As the world heats up, so may conflicts
Global warming is likely to have a series of destabilizing effects around the world, causing humanitarian crises as well as surges in ethnic violence and illegal immigration, according to an assessment released Wednesday by U.S. intelligence agencies.
Rising temperatures could weaken already fragile regimes around the world and create a new set of national security challenges for the United States over the next two decades, the report warns.
“Climate change alone is unlikely to trigger state failure” during that period, said Thomas Fingar, chairman of the National Intelligence Council, in remarks prepared for a joint congressional hearing.
“But the impacts will worsen existing problems -- such as poverty, social tensions, environmental degradation, ineffectual leadership and weak political institutions,” Fingar said.
The report represents the U.S. intelligence community’s most comprehensive assessment to date of the long-term security consequences of global warming. It also marks a reluctant foray into a politically charged topic.

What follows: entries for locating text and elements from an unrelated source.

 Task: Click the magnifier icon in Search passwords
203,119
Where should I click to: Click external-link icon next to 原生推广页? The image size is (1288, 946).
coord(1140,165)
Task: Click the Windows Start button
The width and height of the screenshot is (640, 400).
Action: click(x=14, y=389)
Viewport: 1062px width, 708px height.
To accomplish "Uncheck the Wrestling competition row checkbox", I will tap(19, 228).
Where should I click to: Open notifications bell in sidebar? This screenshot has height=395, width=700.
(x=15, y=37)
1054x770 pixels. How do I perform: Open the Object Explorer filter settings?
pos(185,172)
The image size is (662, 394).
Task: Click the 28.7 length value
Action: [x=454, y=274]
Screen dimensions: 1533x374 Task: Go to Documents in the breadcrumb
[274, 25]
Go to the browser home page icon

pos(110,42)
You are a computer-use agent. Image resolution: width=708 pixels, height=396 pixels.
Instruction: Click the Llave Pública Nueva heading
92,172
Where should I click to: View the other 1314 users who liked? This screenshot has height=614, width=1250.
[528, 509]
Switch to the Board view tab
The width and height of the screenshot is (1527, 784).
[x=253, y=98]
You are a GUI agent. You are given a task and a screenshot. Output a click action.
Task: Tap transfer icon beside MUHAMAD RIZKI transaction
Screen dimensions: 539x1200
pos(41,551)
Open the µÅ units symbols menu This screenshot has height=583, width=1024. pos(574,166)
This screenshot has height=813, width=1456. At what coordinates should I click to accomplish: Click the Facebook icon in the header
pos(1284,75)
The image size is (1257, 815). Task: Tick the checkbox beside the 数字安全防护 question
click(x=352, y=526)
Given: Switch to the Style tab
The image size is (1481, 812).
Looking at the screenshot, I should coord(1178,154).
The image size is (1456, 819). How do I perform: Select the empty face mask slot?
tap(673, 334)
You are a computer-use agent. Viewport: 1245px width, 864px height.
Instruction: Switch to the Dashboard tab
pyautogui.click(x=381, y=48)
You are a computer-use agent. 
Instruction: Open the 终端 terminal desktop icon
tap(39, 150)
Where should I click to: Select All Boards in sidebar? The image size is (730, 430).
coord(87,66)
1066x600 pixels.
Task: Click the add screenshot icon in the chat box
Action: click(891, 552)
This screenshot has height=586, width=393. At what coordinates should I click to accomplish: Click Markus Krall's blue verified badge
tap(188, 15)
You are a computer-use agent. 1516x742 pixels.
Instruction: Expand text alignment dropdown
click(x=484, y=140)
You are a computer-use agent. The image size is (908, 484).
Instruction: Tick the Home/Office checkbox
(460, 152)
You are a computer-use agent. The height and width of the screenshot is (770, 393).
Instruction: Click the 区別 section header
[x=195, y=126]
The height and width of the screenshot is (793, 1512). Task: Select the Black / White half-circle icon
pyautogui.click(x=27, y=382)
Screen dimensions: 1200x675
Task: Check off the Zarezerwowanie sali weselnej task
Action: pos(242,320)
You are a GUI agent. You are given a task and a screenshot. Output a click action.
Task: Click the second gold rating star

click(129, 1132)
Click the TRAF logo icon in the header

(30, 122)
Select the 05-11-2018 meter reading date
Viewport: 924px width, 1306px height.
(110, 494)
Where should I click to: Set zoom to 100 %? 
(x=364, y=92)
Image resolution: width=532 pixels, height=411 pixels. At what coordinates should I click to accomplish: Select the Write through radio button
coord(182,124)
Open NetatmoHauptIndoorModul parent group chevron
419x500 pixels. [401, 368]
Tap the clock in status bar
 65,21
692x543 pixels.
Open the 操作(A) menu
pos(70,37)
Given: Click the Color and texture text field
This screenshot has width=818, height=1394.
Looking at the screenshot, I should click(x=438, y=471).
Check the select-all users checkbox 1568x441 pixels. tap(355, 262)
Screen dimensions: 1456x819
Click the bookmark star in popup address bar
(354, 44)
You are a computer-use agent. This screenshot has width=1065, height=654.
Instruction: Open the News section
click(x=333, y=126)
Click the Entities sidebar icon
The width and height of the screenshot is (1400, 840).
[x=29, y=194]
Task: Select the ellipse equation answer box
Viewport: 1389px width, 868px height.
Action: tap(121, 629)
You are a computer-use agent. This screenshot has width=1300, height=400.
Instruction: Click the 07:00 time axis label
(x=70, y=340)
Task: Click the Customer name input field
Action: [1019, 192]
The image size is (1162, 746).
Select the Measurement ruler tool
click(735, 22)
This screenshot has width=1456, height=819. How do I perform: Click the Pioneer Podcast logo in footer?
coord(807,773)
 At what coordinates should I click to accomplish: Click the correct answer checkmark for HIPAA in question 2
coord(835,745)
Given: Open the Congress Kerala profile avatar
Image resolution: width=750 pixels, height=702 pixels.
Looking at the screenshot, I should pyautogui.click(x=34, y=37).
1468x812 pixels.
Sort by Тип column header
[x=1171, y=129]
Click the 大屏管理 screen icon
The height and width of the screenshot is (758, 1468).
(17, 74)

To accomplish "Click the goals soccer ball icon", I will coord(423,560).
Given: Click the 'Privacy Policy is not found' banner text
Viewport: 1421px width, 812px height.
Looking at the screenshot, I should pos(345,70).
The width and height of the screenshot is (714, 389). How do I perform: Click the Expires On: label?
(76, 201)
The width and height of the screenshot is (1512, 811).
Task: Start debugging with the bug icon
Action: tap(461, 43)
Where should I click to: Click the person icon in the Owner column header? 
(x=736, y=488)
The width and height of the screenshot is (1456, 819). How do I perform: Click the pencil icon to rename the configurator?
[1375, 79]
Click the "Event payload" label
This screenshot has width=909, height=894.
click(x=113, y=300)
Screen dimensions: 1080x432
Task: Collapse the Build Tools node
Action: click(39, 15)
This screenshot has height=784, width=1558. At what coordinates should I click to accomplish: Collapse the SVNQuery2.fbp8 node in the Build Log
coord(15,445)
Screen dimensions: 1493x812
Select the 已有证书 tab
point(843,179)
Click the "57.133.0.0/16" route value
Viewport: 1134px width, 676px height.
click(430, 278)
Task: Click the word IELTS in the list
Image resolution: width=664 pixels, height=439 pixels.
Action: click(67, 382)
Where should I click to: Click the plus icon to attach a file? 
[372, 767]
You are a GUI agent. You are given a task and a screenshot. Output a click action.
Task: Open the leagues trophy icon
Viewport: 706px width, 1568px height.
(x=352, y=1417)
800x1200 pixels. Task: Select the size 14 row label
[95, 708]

Democrats and environmental activists praised the assessment, calling it formal acknowledgment by a key part of the government that the threat of rising temperatures is real.
But the report was also criticized, particularly by skeptics of global warming and people who oppose using U.S. intelligence resources to track something as amorphous as the environment.
“I think it was a pathetic use of intelligence resources,” said Rep. Peter Hoekstra (R-Mich.), the ranking Republican on the House Intelligence Committee.
Hoekstra said the study did little to expand government officials’ understanding of global warming and its consequences.
The document “didn’t add anything I didn’t already know,” he said.
According to the report, the effects of global warming are likely to be most severe in sub-Saharan Africa, the Middle East and Central and Southeast Asia. Its authors warn that less rainfall and more volatile weather could cut agricultural output in some regions of Africa by as much as 50%.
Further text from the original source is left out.